Q4. 住宅ローンのボーナス払いはやめたほうがいいですか?

A. ボーナス払いは7月・12月に支出が集中するため、入学準備費(1〜3月)や夏期講習費(7〜8月)と重なりやすい構造です。ボーナス払いの比率を下げるか、ボーナスの教育費配分をあらかじめ確保しておく「ボーナス3分割ルール」(教育費30〜40%・特別費30〜40%・ご褒美20〜30%)が有効です。

Q5. 共働きで世帯年収は高いのに貯まらないのはなぜですか?

A. 世帯年収が200万円増えても、実際に貯蓄に回るのは年20〜30万円だけで、残りは見えにくい支出増として消えていくケースが多いです。

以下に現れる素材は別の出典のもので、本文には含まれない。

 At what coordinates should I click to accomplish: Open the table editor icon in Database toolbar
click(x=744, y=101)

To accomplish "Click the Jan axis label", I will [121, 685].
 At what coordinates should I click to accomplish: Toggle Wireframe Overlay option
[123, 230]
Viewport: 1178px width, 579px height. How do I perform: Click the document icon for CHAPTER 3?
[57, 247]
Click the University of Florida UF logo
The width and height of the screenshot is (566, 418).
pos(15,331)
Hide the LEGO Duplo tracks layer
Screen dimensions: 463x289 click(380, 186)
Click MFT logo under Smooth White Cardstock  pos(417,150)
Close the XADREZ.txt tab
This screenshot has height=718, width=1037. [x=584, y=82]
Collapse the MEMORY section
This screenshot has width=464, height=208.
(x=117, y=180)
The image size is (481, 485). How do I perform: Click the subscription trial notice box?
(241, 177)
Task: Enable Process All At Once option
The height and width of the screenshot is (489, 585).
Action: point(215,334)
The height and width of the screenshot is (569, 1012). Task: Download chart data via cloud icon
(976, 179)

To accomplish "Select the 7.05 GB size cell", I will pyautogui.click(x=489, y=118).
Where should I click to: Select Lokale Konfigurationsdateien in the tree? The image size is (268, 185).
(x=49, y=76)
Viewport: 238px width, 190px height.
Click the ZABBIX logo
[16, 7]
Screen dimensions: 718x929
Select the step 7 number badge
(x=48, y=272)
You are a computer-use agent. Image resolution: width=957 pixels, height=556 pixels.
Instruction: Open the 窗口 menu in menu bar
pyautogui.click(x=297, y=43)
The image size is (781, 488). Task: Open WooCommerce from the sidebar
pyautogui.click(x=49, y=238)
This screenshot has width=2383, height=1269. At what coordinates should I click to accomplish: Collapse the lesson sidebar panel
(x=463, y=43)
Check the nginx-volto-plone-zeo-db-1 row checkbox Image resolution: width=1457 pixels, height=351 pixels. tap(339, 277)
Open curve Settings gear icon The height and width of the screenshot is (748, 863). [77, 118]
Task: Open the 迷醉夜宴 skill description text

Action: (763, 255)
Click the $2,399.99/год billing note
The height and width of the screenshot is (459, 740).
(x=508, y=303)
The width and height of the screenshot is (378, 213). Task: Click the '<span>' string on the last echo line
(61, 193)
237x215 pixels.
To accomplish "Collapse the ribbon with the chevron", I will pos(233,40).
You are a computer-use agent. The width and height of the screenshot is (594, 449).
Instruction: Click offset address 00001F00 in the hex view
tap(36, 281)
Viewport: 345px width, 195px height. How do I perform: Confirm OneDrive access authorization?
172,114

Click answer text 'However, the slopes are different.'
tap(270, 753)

まず3口座分離で「見える化」し、給与日翌日の自動振替で手取りの5〜7%を先取りする仕組みを作ることが先決です。

まとめ──5年カレンダーを1枚作るだけで「漠然とした不安」が「具体的な月額」に変わる

教育費と住宅ローンの「ダブルパンチ期」は、多くの子育て世帯が通る道です。不安の正体は「いつ・いくら重なるか」が見えていないこと。5年カレンダーで可視化し、3口座分離で混在を防ぎ、固定費の見直しで月1.5〜2万円の原資を確保する。この3ステップだけで、家計の耐久力は大きく変わります。

毎年4月の教育資金棚卸しデーに、住宅ローンの返済表との突き合わせも組み込んでみてください。1年に1回、30分の作業で「このまま大丈夫か」が数字でわかるようになります。